We have now generated a resistome profile for each sample, using only full-length ARG sequences (present in the ARG-ANNOT database). We can sum rural/urban resistome profiles with a little bash loop to combine reports:
```bash
while read -r line
do
ID=$(echo $line | cut -f1 -d ' ')
status=$(echo $line | cut -f2 -d ' ')
if [ -s $ID.report ]
then
cat $ID.report >> combined-profiles.$status.tsv
fi
done < samples.txt
wc -l combined-profiles.*
```
The number of ARGs found isn't very large and the difference between rural and urban isn't that big... Let's take a look at the coverage plots in the `./groot-plots` folder.
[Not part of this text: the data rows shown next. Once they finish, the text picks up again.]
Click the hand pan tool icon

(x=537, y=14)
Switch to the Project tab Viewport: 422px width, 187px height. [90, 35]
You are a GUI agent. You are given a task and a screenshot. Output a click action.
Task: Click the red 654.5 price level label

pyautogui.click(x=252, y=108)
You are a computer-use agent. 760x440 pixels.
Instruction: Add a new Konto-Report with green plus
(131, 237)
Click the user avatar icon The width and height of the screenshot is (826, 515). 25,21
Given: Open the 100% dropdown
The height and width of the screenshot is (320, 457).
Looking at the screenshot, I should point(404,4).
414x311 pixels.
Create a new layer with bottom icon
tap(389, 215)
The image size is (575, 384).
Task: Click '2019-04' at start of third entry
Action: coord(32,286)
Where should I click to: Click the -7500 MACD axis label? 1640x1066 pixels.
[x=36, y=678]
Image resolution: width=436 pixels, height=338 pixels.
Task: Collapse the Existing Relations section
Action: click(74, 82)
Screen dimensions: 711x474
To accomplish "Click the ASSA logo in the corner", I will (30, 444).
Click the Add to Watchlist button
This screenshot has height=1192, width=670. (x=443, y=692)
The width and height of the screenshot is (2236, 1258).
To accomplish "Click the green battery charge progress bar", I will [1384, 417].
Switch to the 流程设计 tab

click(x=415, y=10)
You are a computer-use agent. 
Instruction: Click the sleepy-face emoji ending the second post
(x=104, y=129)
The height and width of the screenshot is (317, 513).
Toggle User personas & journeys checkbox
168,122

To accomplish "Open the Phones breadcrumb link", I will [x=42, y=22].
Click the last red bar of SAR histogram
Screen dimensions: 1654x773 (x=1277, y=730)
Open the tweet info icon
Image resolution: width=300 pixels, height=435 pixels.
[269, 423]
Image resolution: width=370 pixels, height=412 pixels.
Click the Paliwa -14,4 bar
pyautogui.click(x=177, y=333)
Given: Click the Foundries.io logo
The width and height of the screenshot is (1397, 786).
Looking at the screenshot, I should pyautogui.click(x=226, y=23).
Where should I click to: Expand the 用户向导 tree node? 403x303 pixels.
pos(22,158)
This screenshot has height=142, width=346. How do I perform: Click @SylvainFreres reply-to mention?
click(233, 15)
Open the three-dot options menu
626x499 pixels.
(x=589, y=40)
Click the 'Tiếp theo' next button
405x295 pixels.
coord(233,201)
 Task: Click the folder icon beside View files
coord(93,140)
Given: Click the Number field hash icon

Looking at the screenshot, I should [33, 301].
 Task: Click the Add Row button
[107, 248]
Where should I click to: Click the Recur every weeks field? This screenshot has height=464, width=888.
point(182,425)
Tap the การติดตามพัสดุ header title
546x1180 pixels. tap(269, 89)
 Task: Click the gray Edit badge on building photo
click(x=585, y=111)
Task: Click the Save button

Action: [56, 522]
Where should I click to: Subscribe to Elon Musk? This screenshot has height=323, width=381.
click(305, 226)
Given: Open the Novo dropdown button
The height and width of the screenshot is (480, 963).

For example:
![coplot](_static/cov-plot.png)
We can see that the 5' and 3' ends of the genes have low coverage compared to the rest of each gene. The way GROOT works by default is to seed reads covering only the ARGs in the database. So reads that only partially cover a gene (at the 5' and 3' ends) are unlikely to seed. In low coverage samples, which are samples are likely to be, this means that we may not annotate some ARGs using the default settings.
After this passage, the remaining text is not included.